One's reaction to this is a matter of preference. For my money, the film's visceral tensions accumulate in inverse proportion to its dramatic plausibility. The strength of one helps to disguise the weakness of the other. There's no real rationale, for instance, for fearing why a bunch of far-removed young'ns up in the Catskills might find Martha, who's shacked up three hours away in upstate New York. One could feasibly argue for her having told the other cult members of her sister and the lakeside idyll to which she and her husband retreat; but if that's the case, we're not shown it. And besides, there are explicit hints that talk of one's past or "the world beyond" is largely precluded from the hermetic tranquillity of the farmhouse.

Still, there's a tension present even beyond the point at which one realises the film is going nowhere. The deliberate decision to treat the two temporal and spatial lines of the narrative with a kind of mutually informing continuity, without an emphasised switch in camera style - both worlds are filtered through Martha's viewpoint as two sides of the same coin intrinsically bound to one another - means that, when the cult turns murderous, its implications permeate Lucy and Ted's ongoing contentment to stay where they are, magnifying a threat to them that likely isn't there in the first place.

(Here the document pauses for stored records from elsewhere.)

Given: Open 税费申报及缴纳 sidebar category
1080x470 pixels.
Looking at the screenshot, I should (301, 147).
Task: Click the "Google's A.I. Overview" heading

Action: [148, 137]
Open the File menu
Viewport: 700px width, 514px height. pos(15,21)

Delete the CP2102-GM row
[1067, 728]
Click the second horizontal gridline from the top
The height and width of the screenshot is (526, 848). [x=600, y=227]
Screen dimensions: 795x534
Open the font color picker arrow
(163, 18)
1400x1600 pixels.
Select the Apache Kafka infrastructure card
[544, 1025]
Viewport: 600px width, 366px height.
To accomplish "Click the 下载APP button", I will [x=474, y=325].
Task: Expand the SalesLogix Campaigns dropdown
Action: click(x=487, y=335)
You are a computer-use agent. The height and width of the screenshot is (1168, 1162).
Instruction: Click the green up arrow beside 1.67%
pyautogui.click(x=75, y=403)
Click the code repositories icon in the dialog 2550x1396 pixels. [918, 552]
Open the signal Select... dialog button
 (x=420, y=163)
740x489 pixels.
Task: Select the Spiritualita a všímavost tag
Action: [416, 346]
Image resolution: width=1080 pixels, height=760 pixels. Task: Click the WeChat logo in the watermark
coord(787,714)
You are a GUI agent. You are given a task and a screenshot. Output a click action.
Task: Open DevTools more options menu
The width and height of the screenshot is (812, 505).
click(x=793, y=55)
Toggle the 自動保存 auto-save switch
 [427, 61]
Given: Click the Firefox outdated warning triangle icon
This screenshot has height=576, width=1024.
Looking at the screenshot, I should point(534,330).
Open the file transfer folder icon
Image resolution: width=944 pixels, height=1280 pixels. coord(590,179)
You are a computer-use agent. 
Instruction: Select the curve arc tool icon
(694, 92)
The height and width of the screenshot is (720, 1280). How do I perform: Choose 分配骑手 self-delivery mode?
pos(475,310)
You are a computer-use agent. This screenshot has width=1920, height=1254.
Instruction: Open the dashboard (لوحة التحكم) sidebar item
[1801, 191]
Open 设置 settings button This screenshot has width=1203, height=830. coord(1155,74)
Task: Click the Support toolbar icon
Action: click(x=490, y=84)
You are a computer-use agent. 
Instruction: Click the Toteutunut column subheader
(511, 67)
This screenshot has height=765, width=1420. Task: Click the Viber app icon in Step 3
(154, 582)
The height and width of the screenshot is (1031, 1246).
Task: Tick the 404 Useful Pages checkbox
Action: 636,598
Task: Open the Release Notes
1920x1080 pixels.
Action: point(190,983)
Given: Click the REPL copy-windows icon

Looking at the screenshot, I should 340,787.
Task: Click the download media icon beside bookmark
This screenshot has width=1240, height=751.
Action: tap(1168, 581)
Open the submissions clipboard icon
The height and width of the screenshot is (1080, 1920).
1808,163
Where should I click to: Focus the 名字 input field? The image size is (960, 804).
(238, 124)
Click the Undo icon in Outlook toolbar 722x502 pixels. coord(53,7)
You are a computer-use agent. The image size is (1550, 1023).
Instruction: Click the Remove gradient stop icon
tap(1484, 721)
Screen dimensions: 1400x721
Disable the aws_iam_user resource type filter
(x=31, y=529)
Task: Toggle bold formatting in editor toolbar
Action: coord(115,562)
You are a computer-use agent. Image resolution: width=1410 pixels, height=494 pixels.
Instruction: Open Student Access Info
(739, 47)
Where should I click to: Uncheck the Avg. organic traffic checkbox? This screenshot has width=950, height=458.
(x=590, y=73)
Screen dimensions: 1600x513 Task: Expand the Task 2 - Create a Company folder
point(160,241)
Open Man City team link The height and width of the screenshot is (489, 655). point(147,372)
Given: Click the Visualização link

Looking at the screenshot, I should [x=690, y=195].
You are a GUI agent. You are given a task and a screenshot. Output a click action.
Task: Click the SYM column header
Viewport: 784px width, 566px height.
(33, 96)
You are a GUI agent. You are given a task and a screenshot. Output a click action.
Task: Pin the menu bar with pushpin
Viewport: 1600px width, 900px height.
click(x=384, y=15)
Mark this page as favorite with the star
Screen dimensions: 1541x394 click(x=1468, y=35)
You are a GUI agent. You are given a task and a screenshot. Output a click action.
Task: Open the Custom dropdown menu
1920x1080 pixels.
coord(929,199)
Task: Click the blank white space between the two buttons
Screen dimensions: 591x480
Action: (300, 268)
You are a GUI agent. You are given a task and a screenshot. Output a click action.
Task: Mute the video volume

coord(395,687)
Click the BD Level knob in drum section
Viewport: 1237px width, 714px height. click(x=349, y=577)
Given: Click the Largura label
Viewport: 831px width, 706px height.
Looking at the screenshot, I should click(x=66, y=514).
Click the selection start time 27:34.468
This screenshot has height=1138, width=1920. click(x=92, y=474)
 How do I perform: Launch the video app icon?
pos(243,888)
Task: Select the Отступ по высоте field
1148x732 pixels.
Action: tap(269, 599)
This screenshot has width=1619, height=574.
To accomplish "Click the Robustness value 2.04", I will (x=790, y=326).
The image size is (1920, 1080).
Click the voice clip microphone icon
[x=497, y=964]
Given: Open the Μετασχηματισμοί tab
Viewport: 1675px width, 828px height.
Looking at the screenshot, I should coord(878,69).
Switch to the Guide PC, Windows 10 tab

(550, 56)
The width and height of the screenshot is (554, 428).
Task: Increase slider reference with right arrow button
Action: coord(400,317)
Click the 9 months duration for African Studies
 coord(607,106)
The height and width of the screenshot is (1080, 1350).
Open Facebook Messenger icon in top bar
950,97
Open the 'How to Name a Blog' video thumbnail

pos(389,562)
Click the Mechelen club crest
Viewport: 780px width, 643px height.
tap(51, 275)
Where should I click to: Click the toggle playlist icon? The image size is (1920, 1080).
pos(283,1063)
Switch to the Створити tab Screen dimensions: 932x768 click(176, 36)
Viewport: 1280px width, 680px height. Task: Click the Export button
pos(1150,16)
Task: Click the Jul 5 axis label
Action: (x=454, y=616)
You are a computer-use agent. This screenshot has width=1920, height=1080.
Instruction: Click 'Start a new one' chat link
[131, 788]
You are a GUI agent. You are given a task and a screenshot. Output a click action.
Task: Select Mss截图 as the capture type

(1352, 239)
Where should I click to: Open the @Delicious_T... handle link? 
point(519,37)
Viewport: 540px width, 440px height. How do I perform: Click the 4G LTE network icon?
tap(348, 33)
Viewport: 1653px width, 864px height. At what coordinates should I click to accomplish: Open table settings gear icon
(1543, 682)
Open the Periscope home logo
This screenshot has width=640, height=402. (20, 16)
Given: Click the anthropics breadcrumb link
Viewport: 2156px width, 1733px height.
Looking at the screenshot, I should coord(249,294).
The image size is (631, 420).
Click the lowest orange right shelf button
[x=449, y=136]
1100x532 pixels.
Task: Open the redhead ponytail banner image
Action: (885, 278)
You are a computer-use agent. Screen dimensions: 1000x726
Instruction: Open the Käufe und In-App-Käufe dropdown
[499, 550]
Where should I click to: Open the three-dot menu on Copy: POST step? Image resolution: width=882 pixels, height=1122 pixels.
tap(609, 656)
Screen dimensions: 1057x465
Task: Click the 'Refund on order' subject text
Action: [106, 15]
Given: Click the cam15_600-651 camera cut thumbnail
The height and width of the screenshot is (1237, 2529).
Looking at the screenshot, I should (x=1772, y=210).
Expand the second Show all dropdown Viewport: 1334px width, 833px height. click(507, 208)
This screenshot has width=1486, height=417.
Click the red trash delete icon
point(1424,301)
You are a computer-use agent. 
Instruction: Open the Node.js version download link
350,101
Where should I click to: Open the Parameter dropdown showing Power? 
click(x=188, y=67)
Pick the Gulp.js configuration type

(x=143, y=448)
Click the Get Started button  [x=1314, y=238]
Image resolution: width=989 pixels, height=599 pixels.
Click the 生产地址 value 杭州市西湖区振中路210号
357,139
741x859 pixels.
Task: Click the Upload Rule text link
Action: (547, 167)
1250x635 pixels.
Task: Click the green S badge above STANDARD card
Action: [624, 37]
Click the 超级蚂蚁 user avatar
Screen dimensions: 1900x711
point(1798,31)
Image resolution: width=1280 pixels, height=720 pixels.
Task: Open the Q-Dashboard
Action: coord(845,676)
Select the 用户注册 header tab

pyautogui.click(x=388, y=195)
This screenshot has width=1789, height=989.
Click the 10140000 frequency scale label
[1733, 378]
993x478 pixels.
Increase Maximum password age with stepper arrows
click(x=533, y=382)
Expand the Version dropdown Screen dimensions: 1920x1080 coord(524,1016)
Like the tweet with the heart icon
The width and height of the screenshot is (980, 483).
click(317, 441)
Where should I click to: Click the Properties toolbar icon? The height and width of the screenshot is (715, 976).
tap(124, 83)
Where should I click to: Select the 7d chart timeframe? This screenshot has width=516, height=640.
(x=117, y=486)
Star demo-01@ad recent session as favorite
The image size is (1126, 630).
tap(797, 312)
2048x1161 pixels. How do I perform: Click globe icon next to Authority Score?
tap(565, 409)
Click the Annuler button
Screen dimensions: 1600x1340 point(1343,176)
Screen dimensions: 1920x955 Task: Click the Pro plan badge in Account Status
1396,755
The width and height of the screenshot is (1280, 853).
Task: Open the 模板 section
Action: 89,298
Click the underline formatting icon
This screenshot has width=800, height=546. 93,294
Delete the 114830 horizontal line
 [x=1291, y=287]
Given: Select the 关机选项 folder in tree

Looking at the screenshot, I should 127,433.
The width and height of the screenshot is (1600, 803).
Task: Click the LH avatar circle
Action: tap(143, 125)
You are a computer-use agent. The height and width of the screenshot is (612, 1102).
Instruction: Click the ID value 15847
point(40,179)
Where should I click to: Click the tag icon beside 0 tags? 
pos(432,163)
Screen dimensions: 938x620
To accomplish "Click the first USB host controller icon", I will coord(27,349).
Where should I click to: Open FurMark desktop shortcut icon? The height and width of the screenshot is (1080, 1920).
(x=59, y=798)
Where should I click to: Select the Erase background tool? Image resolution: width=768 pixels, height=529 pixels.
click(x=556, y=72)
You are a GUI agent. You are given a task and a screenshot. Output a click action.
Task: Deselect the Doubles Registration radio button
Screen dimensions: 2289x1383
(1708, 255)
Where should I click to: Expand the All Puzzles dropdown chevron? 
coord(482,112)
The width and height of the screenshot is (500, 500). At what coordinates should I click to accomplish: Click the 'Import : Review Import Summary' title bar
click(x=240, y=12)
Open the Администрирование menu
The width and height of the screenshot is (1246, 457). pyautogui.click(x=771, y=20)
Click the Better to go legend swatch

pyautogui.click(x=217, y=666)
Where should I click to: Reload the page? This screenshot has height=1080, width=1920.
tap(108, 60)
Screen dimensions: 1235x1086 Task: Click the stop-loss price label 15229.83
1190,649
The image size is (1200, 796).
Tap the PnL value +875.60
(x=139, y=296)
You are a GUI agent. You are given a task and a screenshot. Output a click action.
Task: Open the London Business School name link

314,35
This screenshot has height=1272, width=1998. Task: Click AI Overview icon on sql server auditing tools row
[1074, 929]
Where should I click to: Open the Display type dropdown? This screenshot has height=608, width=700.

Indeed, the realisation that the film isn't quite going anywhere comes attached with another: that any attempt to bring these two worlds together materially (i.e., external to Martha's projections) will be strained and/or forced. You might say this is a case of cleverly matching Martha/Marcy May's recurrent wish to escape whatever situation she's in only for life's monotony to catch up with her - but if this is the case, it seems an all-too-easy formal exercise.

Instead, more interesting questions, transcending that of the cult catching up with her, persist: what are the roots of Martha's fundamental estrangement from contemporary life? what kind of concrete pressures do familial and other relationships present her? what kind of institutional contradictions have served the social withdrawal of a woman whose older sister has created for herself a successful life? to what extent are Martha's observations of Lucy and Ted's acquired inhibitedness true? and, in turn, to what extent is Ted's responding defensive outburst warranted?

The absence of any answers to these questions are doubly disappointing given that the questions themselves form a kind of lingering background to the film and its central character. Never put forth explicitly, their inclusion at all undoes the film dramatically, as it develops with its back to these deeper questions gnawing away at it.

On one level, Durkin's general sensibility carries potential. But if we're right to champion his matter-of-fact treatment of the cult and its appeals, as generally banal by-products of a society accommodating, in particular contexts, the desocialisation of a few willing drop-outs, we ought also to probe further in getting to the bottom of such a phenomenon. In this way, Martha Marcy May Marlene not only relies on its audience's understanding of genre to create for itself some artistic freedom; in finally indulging in the ambiguities arising from such freedom, without constructing a fuller and more nuanced drama, its director inevitably finds himself dependent on such genre traits, returning to them for suggestive and implied shocks that only dull the film's lasting significance.